Performance Benchmarks
This page collects benchmark reports comparing Singdata Lakehouse against similar data processing systems, covering three industry-standard test suites: SSB, TPC-H, and TPC-DS. Comparison targets include columnar databases (ClickHouse), distributed query engines (Trino), and big data compute engines (Spark SQL). The goal is to provide objective query performance reference data at the same data scale and comparable compute resources.
Benchmark Summary
| Standard | Comparison target | Data scale | Query count | Result |
|---|---|---|---|---|
| SSB | ClickHouse 23.3 | 100 GB | 13 queries | ClickHouse total time is 1.48× that of Singdata Lakehouse |
| TPC-H | Trino 422 | 100 GB | 22 queries | Trino total time is 9.84× that of Singdata Lakehouse |
| TPC-DS | Spark SQL 3.4.2 | 10 TB | 103 queries | Spark total time is 9.51× that of Singdata Lakehouse |
SSB Benchmark
Star Schema Benchmark (SSB) is based on TPC-H's star schema dataset, which ClickHouse officially flattens into a single wide table to test large-scale single-table scan and aggregation performance. This test runs 13 queries at 100 GB data scale. Singdata Lakehouse uses a Large compute cluster (64 vCPU equivalent), with the same LZ4 compression as ClickHouse.

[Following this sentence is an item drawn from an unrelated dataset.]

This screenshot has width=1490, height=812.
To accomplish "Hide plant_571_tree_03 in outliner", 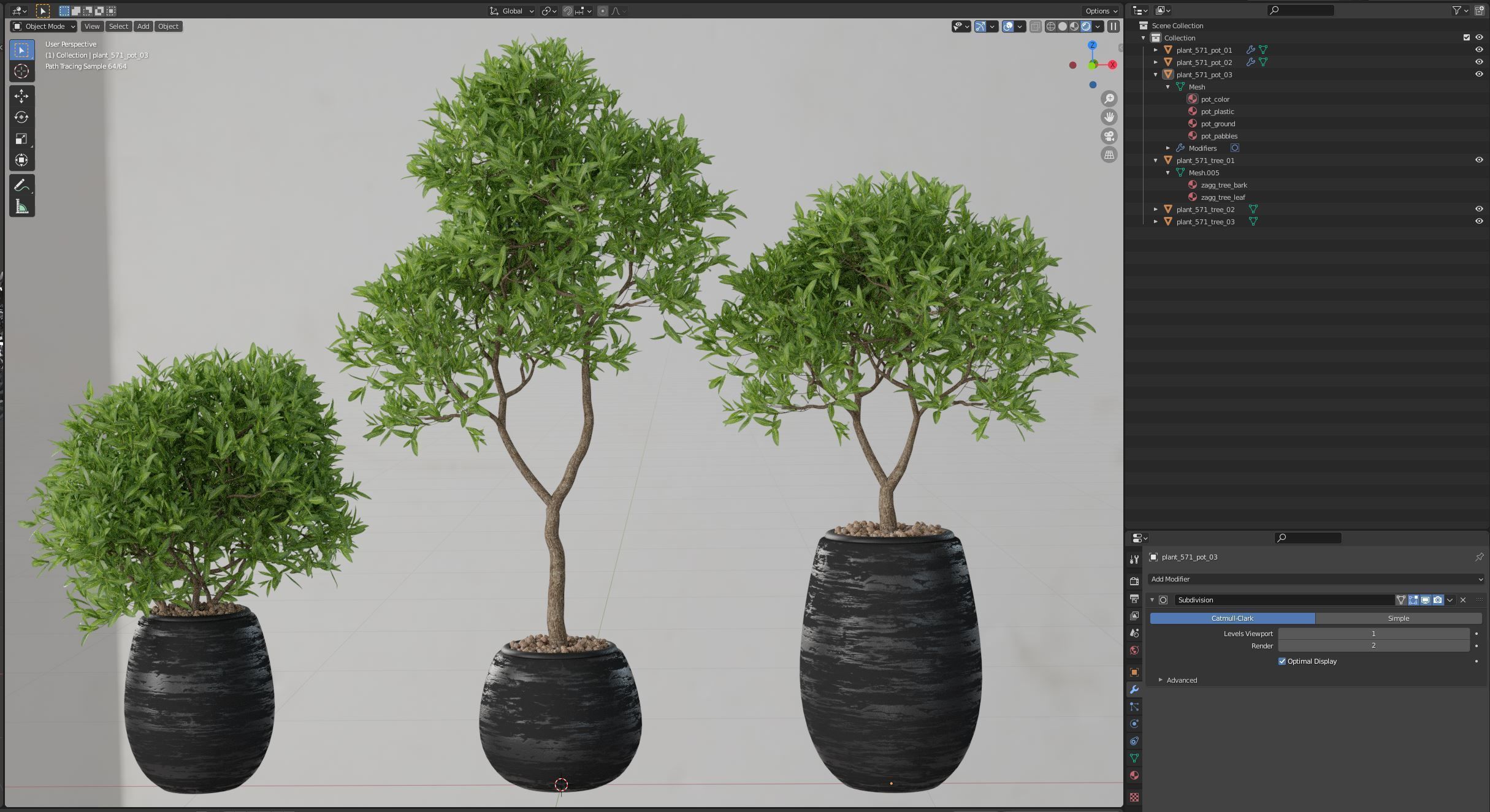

ClickHouse is slightly faster on the Q1 series (high-selectivity filters); Singdata Lakehouse has a clear advantage on the Q2–Q4 series (multi-dimensional aggregation). Singdata Lakehouse has lower total time across all 13 queries.
TPC-H Benchmark
TPC-H is a decision support benchmark published by the Transaction Processing Performance Council (TPC), containing 8 tables and 22 ad-hoc queries covering subqueries, multi-table JOINs, aggregations, and other typical analytics scenarios. This test compares against Trino at 100 GB data scale. Singdata Lakehouse uses an XLarge compute cluster (128 vCPU equivalent); both sides use the same Parquet + LZ4 storage format and bucketing/sorting settings.
Singdata Lakehouse outperforms Trino on all 22 queries; some queries (Q6, Q14, Q17) show performance gaps exceeding 25×.
TPC-DS Benchmark
TPC-DS is a benchmark closer to real-world data warehouse scenarios than TPC-H, containing 24 tables and covering complex scenarios including analytical reports, interactive queries, and data mining. This test compares against Spark SQL at 10 TB data scale. Singdata Lakehouse uses an XLarge compute cluster (128 vCPU equivalent), running 103 complex queries measured on first execution (no warm-up).
Singdata Lakehouse shows particularly significant improvements on long-running jobs; some queries (query16, query82) show performance gaps exceeding 45×.